◆ WHAT YOU ARE ASKED TO DO
Could you duplicate every one of these lines exactly, leaving out the pictures?

Text and item location lines
──────────────────────────────

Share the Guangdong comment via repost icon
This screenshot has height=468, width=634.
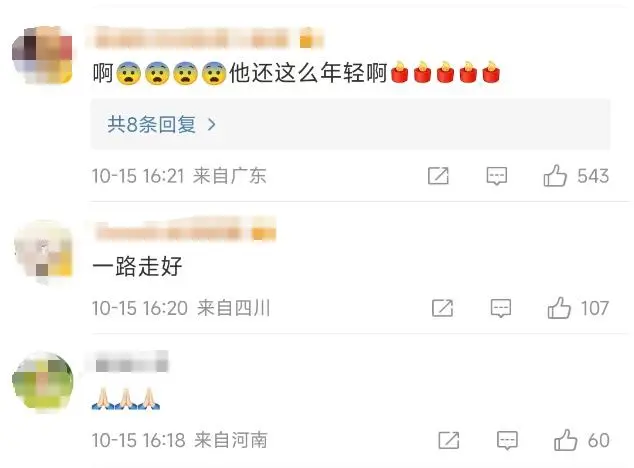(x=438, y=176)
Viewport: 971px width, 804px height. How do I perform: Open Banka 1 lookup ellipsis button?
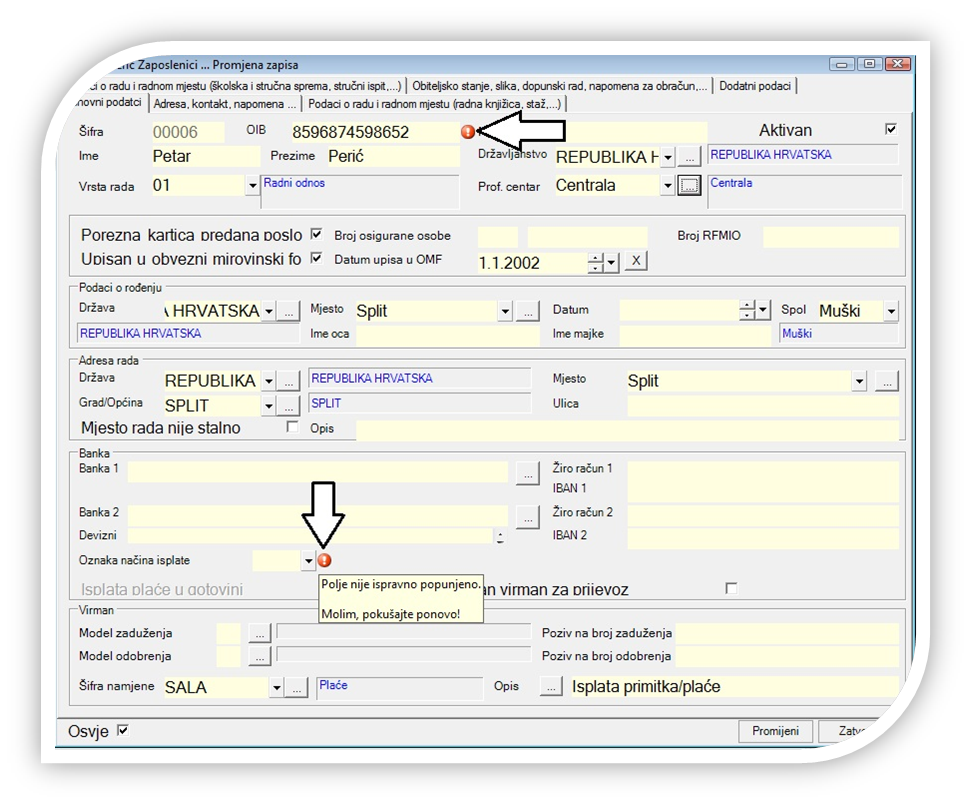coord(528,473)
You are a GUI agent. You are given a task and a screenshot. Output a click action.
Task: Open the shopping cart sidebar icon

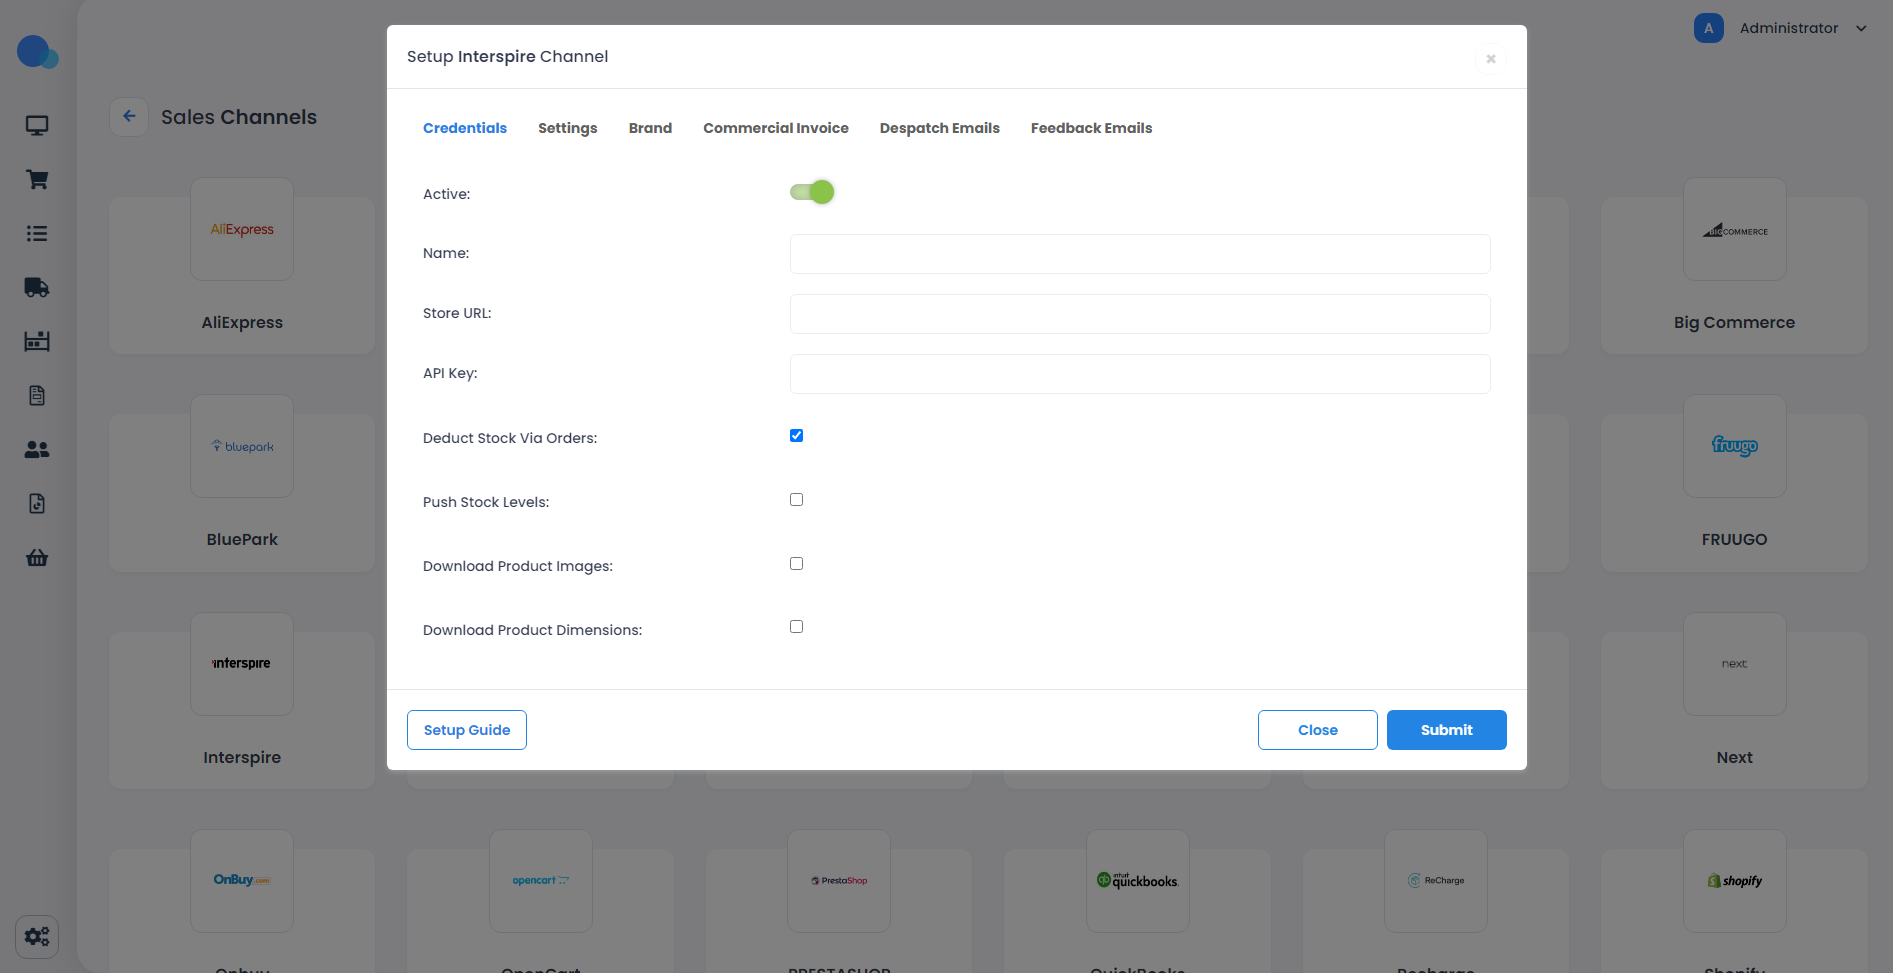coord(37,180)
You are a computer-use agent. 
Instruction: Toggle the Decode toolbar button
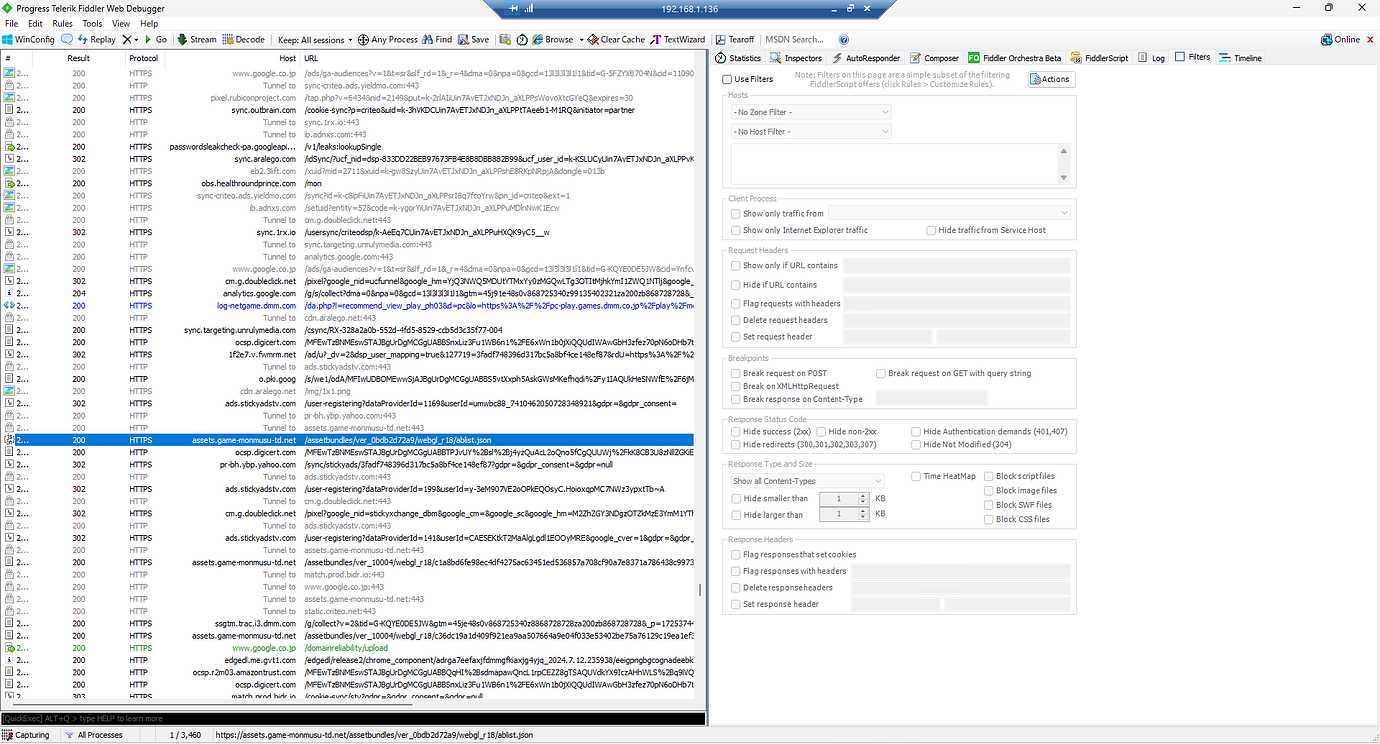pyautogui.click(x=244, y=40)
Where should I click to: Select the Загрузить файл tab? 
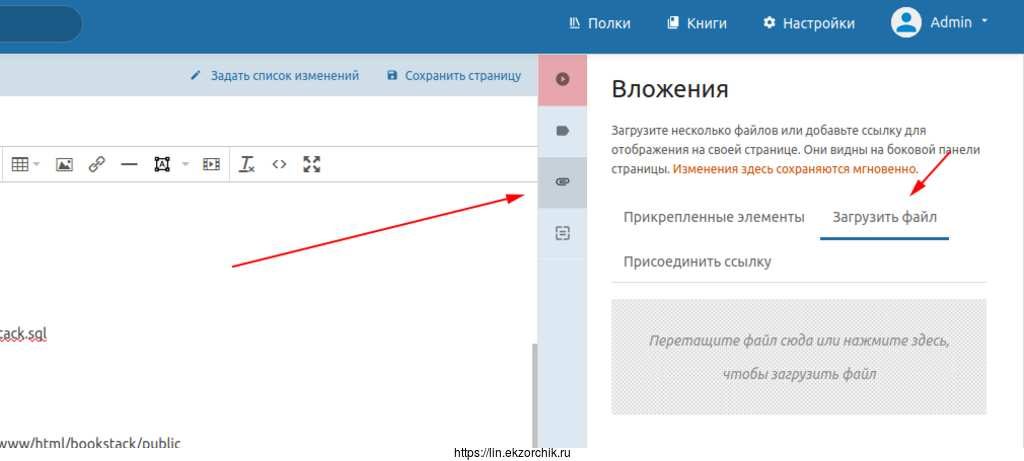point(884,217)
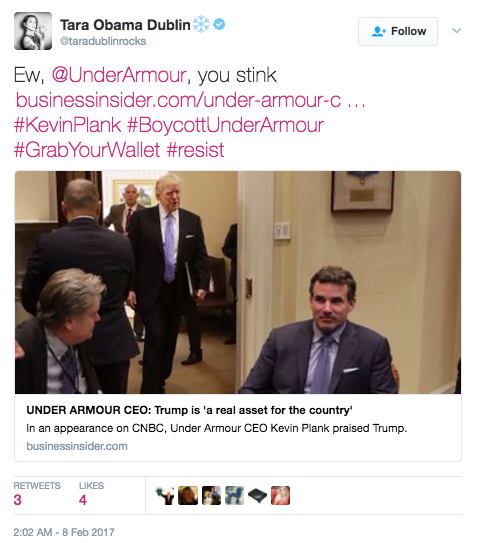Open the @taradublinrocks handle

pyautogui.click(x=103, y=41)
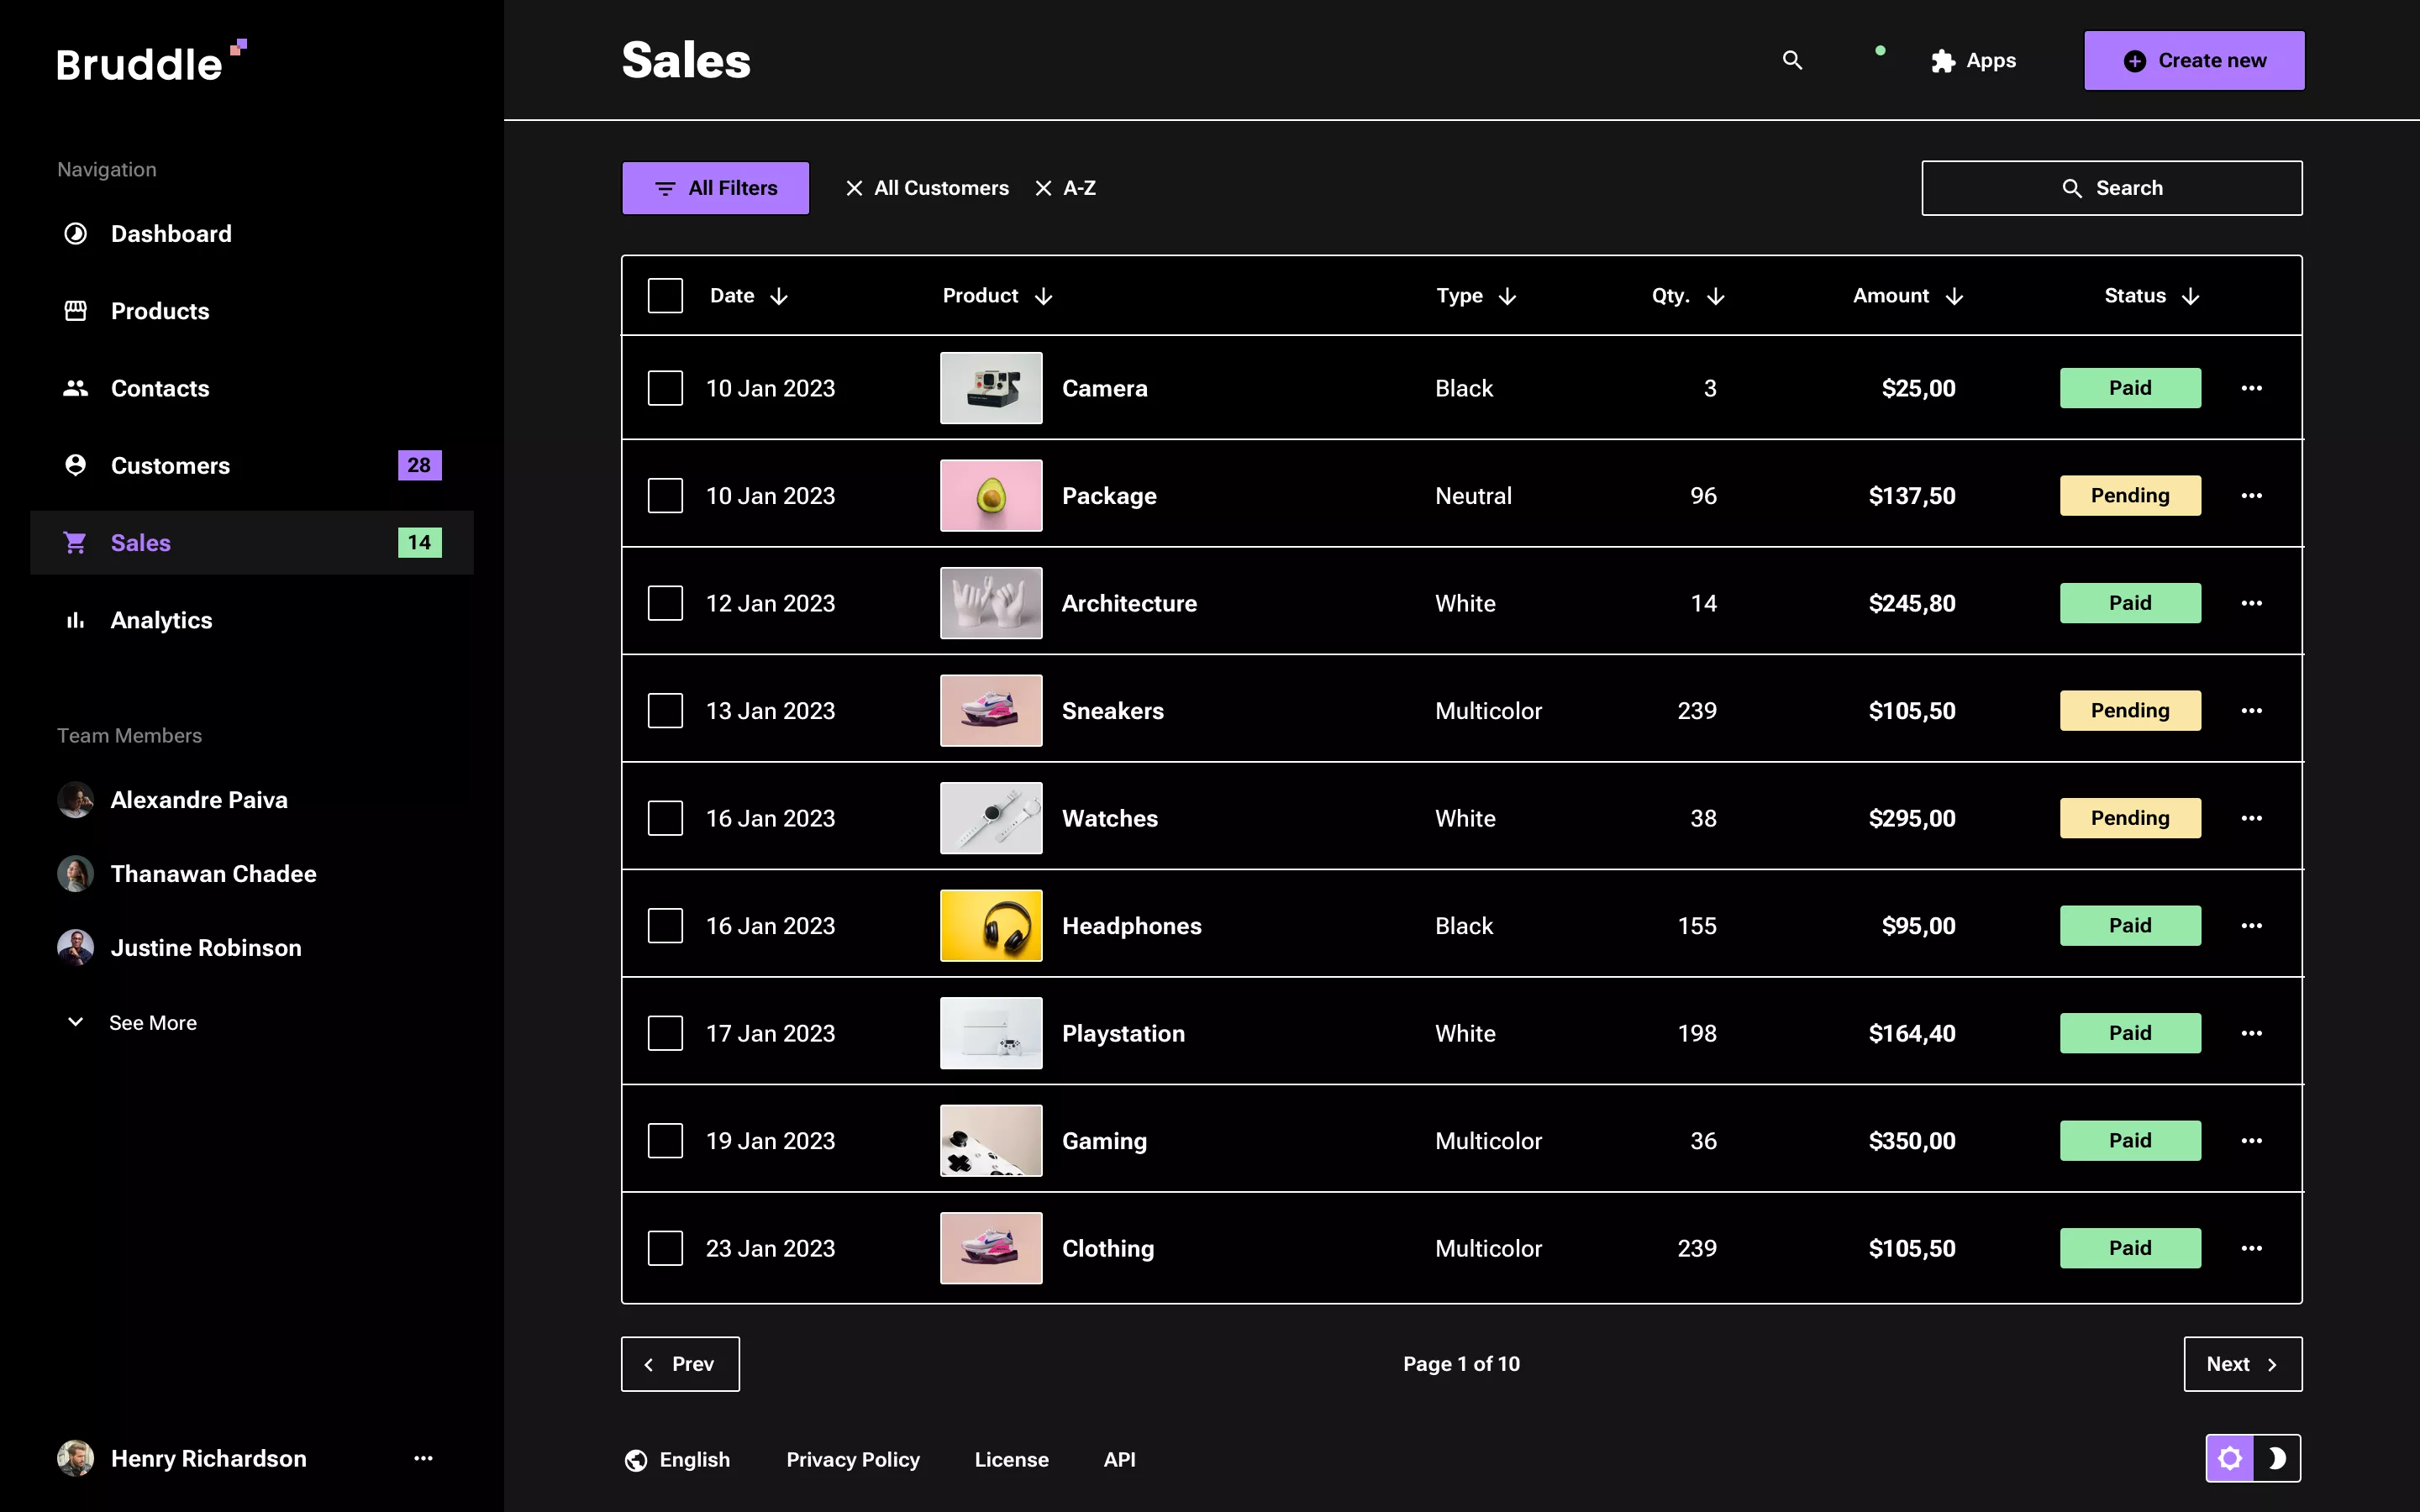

──────────────────────────────

◆ WRITTEN ANSWER
Share the Guangdong comment via repost icon
This screenshot has height=468, width=634.
(x=438, y=176)
Viewport: 971px width, 804px height. How do I perform: Open Banka 1 lookup ellipsis button?
coord(528,473)
You are a GUI agent. You are given a task and a screenshot. Output a click action.
Task: Open the shopping cart sidebar icon

coord(37,180)
You are a computer-use agent. 
Instruction: Toggle the Decode toolbar button
pyautogui.click(x=244, y=40)
Where should I click to: Select the Загрузить файл tab? 
point(884,217)
Open the @taradublinrocks handle

pyautogui.click(x=103, y=41)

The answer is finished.